Cada hombre «es precioso y único a los ojos de Dios». Es más, es «su personal “reserva de oro y plata” como la que el rey David afirmaba haber donado para la construcción del Templo». Francisco eligió esta imagen evocadora para reanudar, el miércoles 27 de enero por la mañana, las audiencias generales dedicadas a la temática jubilar de la misericordia, leída a la luz de la Biblia.

Con los fieles congregados en la plaza de San Pedro, el Papa profundizó el pasaje del libro del Éxodo (2, 23-25) en el que el Señor escucha el grito de su pueblo y realiza con él una alianza. Ya que —recordó—, la misericordia divina «no puede permanecer indiferente ante el sufrimiento de los oprimidos, al grito de quien es objeto de violencia, reducido a la esclavitud y condenado a muerte». Por otra parte, explicó el Pontífice, se trata de «una realidad dolorosa que afecta a toda época, incluyendo la nuestra, y que muchas veces nos hace sentir impotentes, tentados a endurecer el corazón y pensar en otra cosa». Sin embargo, observó Francisco, «Dios no es indiferente» y «no desvía jamás su mirada del dolor humano», «cuidando de los pobres, de quienes gritan su desesperación» y «suscitando hombres capaces de oír el gemido del sufrimiento y obrar en favor de los oprimidos».

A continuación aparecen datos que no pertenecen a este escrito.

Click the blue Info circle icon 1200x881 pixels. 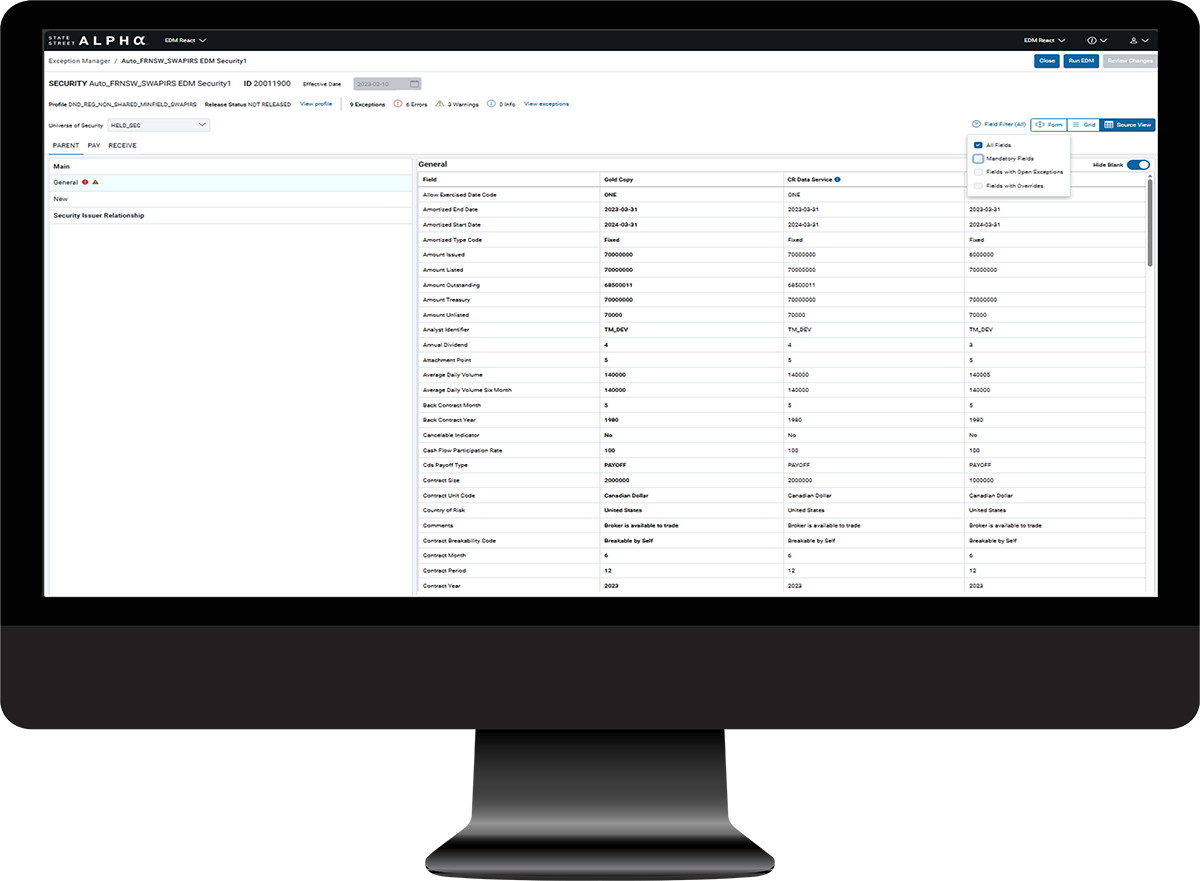coord(490,104)
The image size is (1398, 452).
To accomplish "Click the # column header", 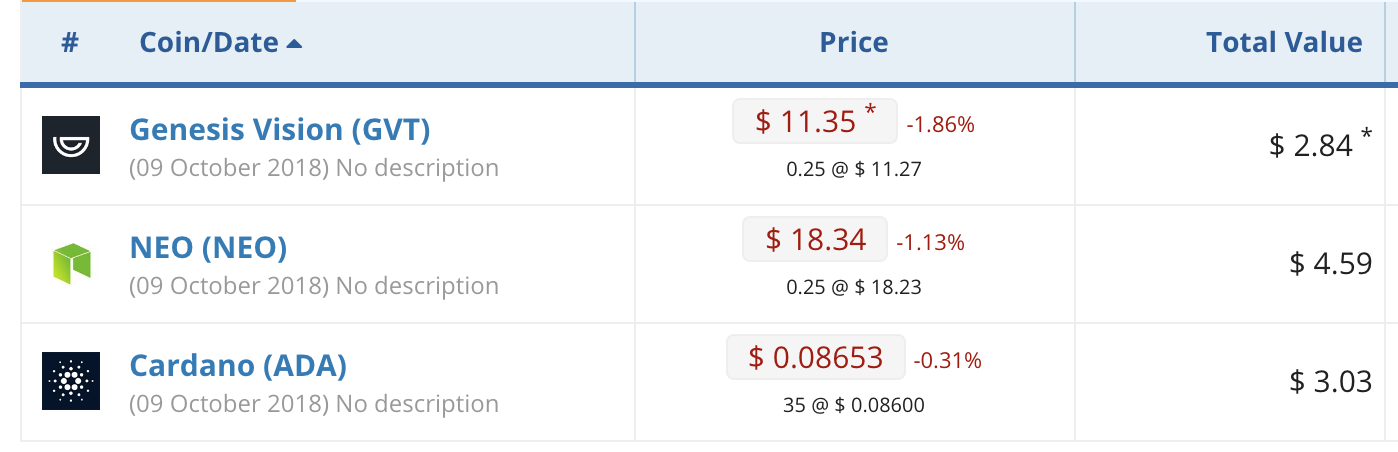I will 70,43.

En la práctica, señaló, «la misericordia de Dios siempre actúa para salvar». Y «es todo lo contrario —añadió— de las obras de quienes actúan siempre para matar: por ejemplo los que hacen las guerras». De ahí la invitación en este año santo extraordinario a «ser mediadores de misericordia para acercar, para dar alivio, para crear unidad». Y dado que «muchas cosas buenas se pueden hacer», Francisco ofreció, como es habitual, algunas sugerencias prácticas dirigiéndose, por ejemplo, a las familias en las que hay «hermanos que están alejados y no se hablan», con el deseo de que puedan «reencontrarse, abrazarse, perdonarse y olvidar las cosas feas».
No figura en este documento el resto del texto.